As the charges against them could not be substantiated, all Turkish deportees of Malta were acquitted and repatriated after two years and four months of detention.

In this context, allow me to inform you that the British Government with the approval of the House of Commons in 1916 published a book under the title "The Treatment of Armenians in the Ottoman Empire 1915-1916". This publication, which laid the groundwork for the Armenian genocide claims, came to be called the "Blue Book".

It has one sided view of the fights and mutual reprisals that took place between the Muslim and the Armenian people of Anatolia in a climate of civil war. It contains reports and documents to portray the incidents as mass massacres in line with the ethnic liquidation plan by the Ottoman government.

The Blue Book gives the Turks the image of bloodthirsty, inhumanly evil creatures. Historian Justin McCarthy believes that this book has done the most damage to Turkey’s image in the West.

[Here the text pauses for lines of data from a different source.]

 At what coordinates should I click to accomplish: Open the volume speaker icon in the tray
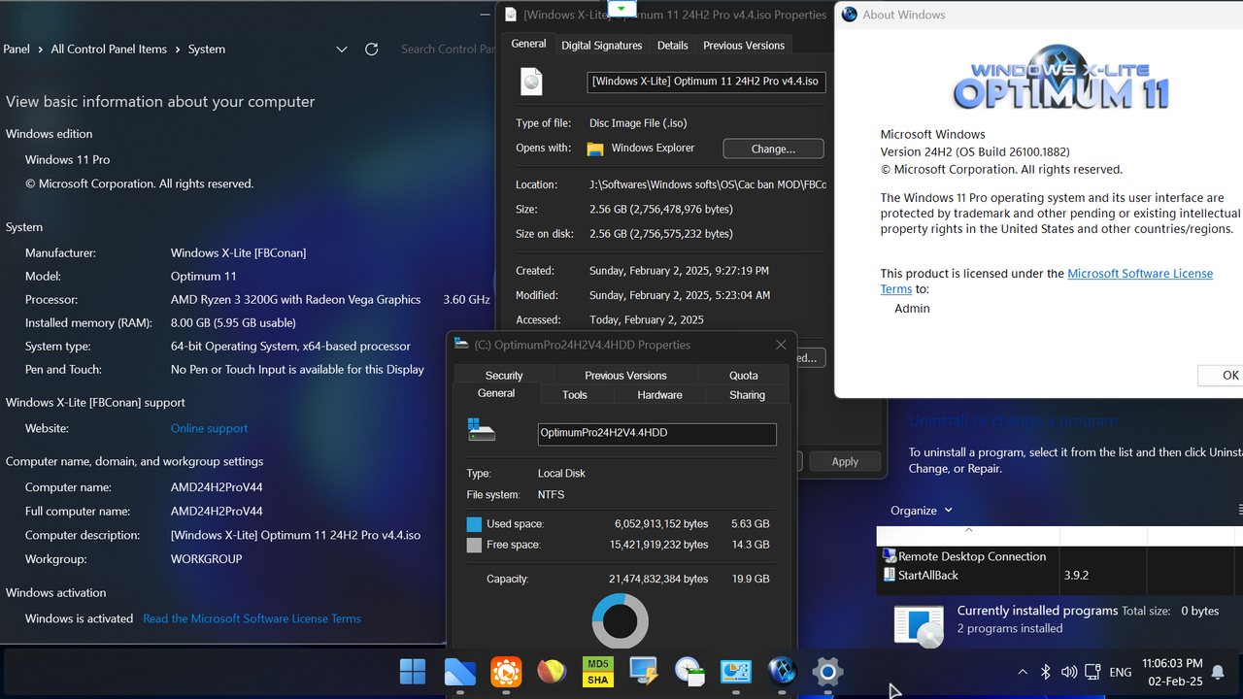point(1068,671)
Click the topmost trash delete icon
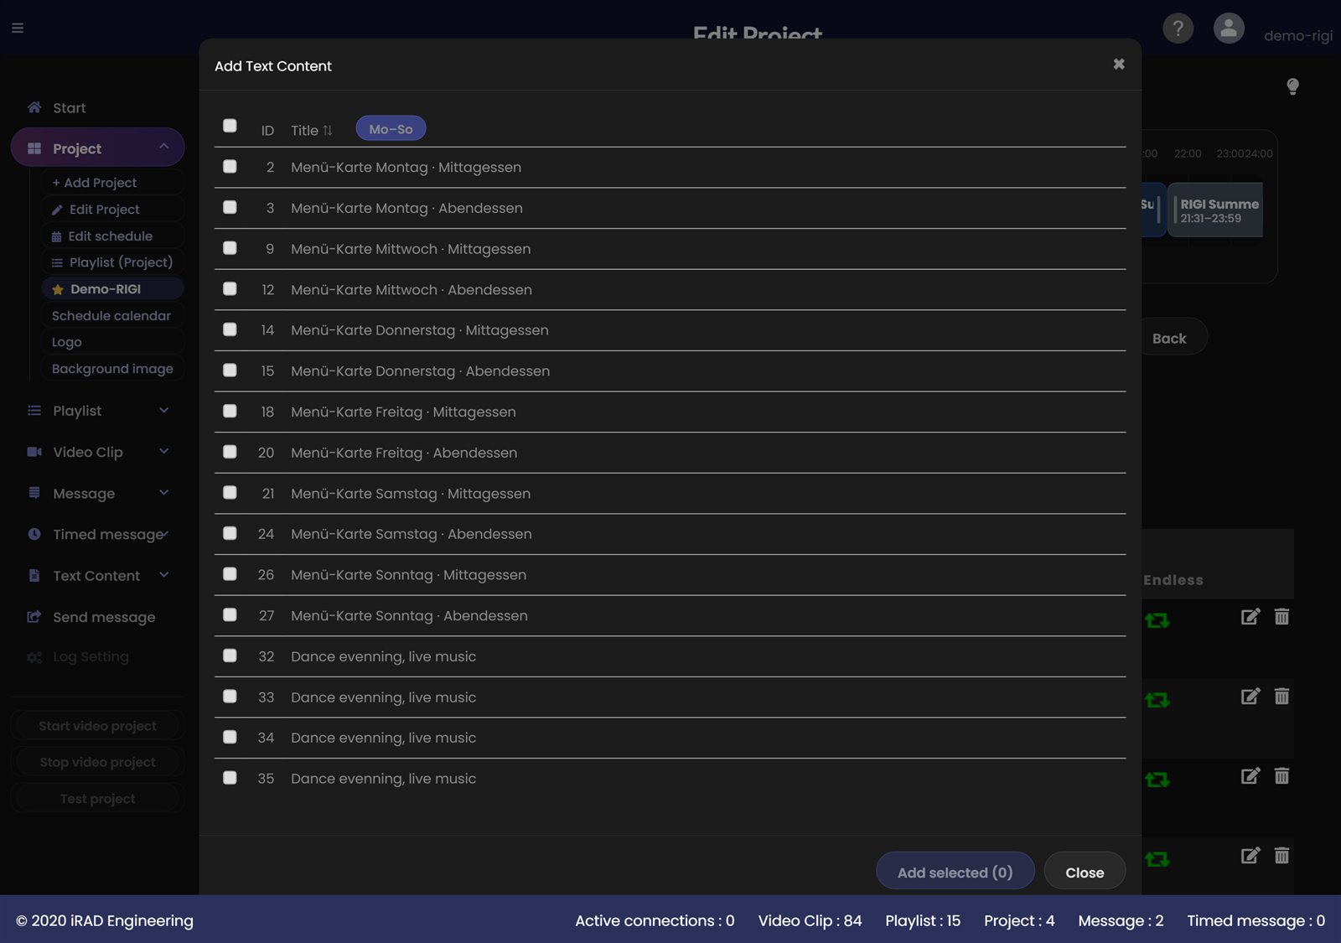The height and width of the screenshot is (943, 1341). click(1281, 617)
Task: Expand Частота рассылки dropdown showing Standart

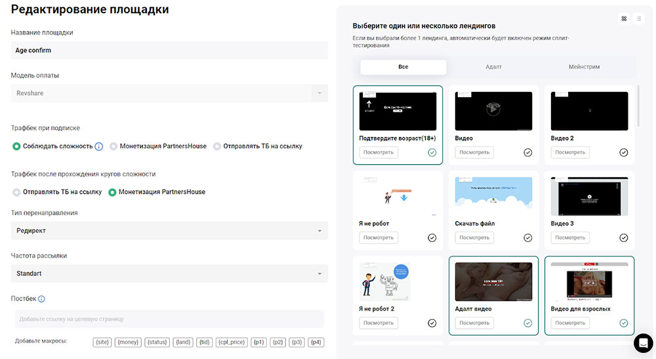Action: pos(169,274)
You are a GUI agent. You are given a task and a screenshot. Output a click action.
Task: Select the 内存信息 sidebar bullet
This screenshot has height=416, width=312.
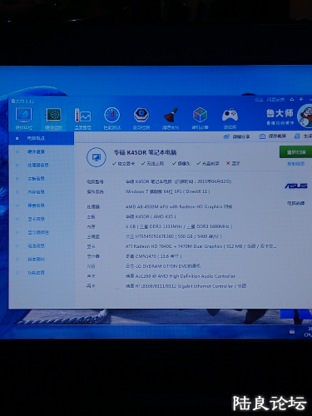click(17, 192)
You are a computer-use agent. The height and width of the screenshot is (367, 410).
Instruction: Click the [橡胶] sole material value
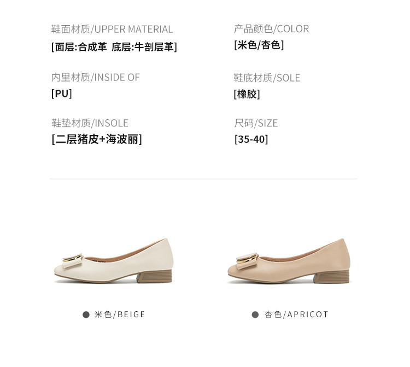(247, 94)
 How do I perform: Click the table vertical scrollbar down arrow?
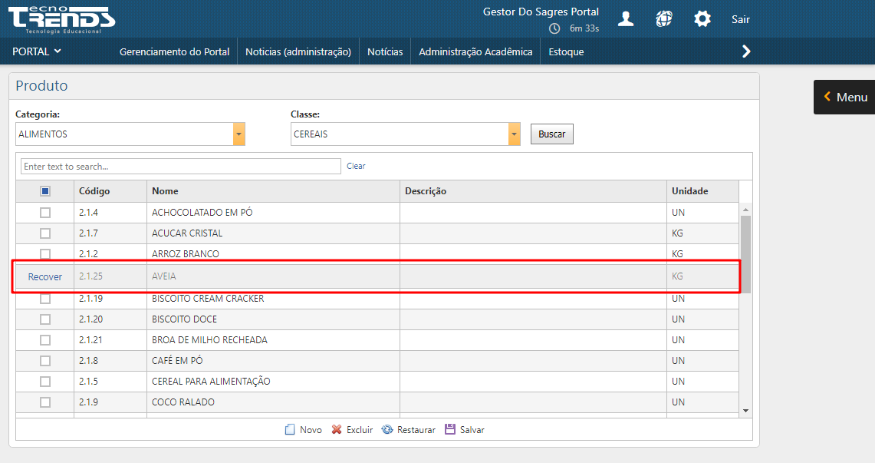click(x=745, y=411)
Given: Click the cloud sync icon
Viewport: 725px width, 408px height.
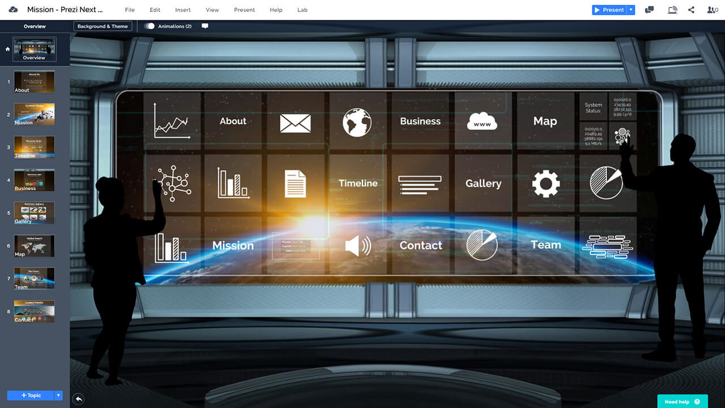Looking at the screenshot, I should tap(14, 10).
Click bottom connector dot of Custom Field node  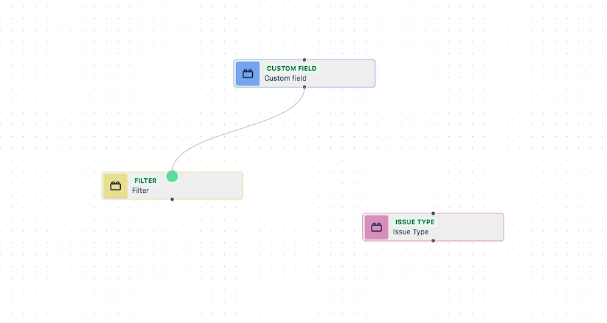pyautogui.click(x=305, y=87)
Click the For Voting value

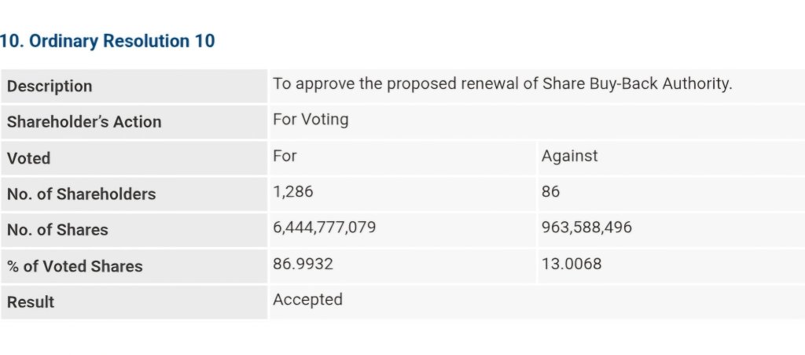(x=311, y=119)
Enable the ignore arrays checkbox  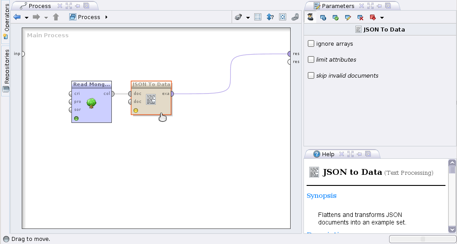tap(311, 44)
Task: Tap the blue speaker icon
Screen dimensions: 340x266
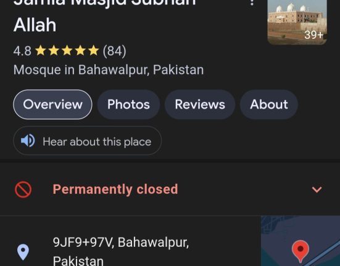Action: pyautogui.click(x=28, y=141)
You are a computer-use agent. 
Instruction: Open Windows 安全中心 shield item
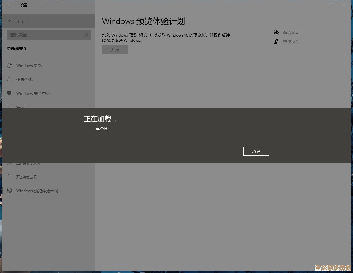(x=33, y=93)
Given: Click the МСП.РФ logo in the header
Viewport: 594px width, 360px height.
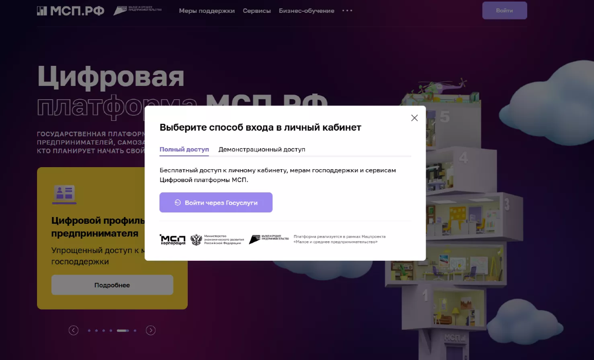Looking at the screenshot, I should 70,11.
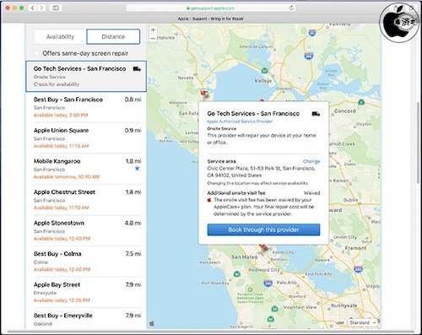Click the Change service area link
The height and width of the screenshot is (335, 422).
pyautogui.click(x=311, y=161)
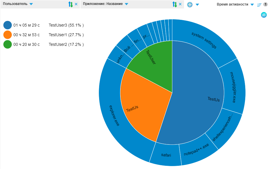Remove the Пользователь grouping with its X
The image size is (270, 169).
tap(76, 4)
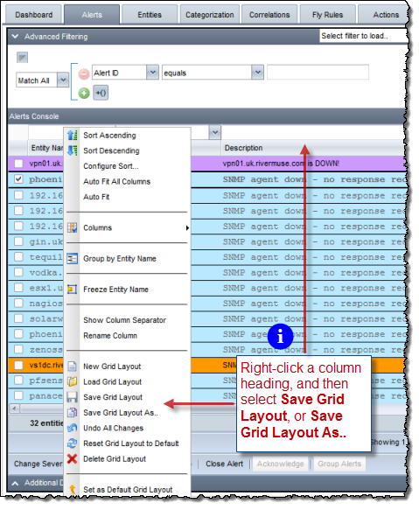Click the red Delete Grid Layout icon

coord(73,459)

Last week attending a luncheon meeting in London at the House of Lords hosted by Lord Ahmed where I had the opportunity to speak on the Armenian question. I asked the British parliamentarians and guests the following question:

"Why did the British government not use The Blue Book to sentence the Turks exiled in Malta for having deliberately massacred the Armenians?’

The answer to this question is that the Blue Book which today is still most commonly quoted in the British media as a reliable document when accusing Turks of genocide, is full of fake documents and unreliable stories based on dubious and prejudiced sources.

This is the truth... Otherwise, why would the British Prosecutor General have avoided using it to prove the criminality of the deportees of Malta?

It is established that the Blue Book was to a large extent prepared by Arnold Tybee when he was a member of the War Propaganda Bureau at Wellington House.

In fact, Michael Sanderson and Philip Taylor in their book entitled "British Propaganda During the First World War" described Toynbee as "something of a specialist in atrocity propaganda".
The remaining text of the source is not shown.